• 作業内容
以下の資料全体を、「Image resolution」を「Screen resolution」に置き換えた形で書き換えてください。それ以外の部分は一切変えないでください。

• 処理対象資料
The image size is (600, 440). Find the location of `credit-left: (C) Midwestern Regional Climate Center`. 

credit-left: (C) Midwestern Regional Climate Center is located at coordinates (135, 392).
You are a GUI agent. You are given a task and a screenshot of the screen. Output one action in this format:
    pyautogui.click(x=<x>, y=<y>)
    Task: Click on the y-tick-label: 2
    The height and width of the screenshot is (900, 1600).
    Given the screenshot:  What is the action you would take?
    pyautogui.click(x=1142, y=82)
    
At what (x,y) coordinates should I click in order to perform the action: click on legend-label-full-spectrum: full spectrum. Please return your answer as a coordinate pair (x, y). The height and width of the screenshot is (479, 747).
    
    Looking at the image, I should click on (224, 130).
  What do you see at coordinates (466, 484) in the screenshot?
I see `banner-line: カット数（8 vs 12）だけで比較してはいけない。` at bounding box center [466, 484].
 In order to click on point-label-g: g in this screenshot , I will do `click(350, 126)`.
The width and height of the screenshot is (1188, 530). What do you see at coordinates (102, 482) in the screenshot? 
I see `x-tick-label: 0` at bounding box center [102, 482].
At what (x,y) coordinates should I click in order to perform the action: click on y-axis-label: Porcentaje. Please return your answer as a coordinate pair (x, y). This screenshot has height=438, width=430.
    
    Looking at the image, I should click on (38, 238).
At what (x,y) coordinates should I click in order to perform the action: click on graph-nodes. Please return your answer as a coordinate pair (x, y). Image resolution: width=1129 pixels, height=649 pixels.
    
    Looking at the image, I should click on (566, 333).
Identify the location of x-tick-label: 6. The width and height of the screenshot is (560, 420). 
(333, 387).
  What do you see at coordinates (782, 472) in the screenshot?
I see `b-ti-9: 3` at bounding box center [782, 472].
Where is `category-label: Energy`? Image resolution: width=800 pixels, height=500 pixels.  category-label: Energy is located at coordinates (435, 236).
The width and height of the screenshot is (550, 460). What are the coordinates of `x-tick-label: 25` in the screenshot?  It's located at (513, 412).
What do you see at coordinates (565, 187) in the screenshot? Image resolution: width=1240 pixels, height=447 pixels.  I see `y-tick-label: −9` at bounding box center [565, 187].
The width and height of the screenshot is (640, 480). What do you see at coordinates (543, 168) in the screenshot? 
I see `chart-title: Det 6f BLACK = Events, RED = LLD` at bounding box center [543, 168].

• 記述回答
The image size is (600, 440). Find the location of `credit-left: (C) Midwestern Regional Climate Center`. 

credit-left: (C) Midwestern Regional Climate Center is located at coordinates (135, 392).
You are a GUI agent. You are given a task and a screenshot of the screen. Output one action in this format:
    pyautogui.click(x=<x>, y=<y>)
    Task: Click on the y-tick-label: 2
    The height and width of the screenshot is (900, 1600).
    Given the screenshot:  What is the action you would take?
    pyautogui.click(x=1142, y=82)
    
At what (x,y) coordinates should I click in order to perform the action: click on legend-label-full-spectrum: full spectrum. Please return your answer as a coordinate pair (x, y). The height and width of the screenshot is (479, 747).
    
    Looking at the image, I should click on (224, 130).
  What do you see at coordinates (466, 484) in the screenshot?
I see `banner-line: カット数（8 vs 12）だけで比較してはいけない。` at bounding box center [466, 484].
 In order to click on point-label-g: g in this screenshot , I will do `click(350, 126)`.
The width and height of the screenshot is (1188, 530). What do you see at coordinates (102, 482) in the screenshot? 
I see `x-tick-label: 0` at bounding box center [102, 482].
At what (x,y) coordinates should I click in order to perform the action: click on y-axis-label: Porcentaje. Please return your answer as a coordinate pair (x, y). This screenshot has height=438, width=430.
    
    Looking at the image, I should click on (38, 238).
At what (x,y) coordinates should I click in order to perform the action: click on graph-nodes. Please return your answer as a coordinate pair (x, y). Screen resolution: width=1129 pixels, height=649 pixels.
    
    Looking at the image, I should click on (566, 333).
Identify the location of x-tick-label: 6. The width and height of the screenshot is (560, 420). 
(333, 387).
  What do you see at coordinates (782, 472) in the screenshot?
I see `b-ti-9: 3` at bounding box center [782, 472].
Where is `category-label: Energy`? Screen resolution: width=800 pixels, height=500 pixels.  category-label: Energy is located at coordinates (435, 236).
The width and height of the screenshot is (550, 460). What are the coordinates of `x-tick-label: 25` in the screenshot?  It's located at (513, 412).
What do you see at coordinates (565, 187) in the screenshot? Screen resolution: width=1240 pixels, height=447 pixels.  I see `y-tick-label: −9` at bounding box center [565, 187].
The width and height of the screenshot is (640, 480). What do you see at coordinates (543, 168) in the screenshot? 
I see `chart-title: Det 6f BLACK = Events, RED = LLD` at bounding box center [543, 168].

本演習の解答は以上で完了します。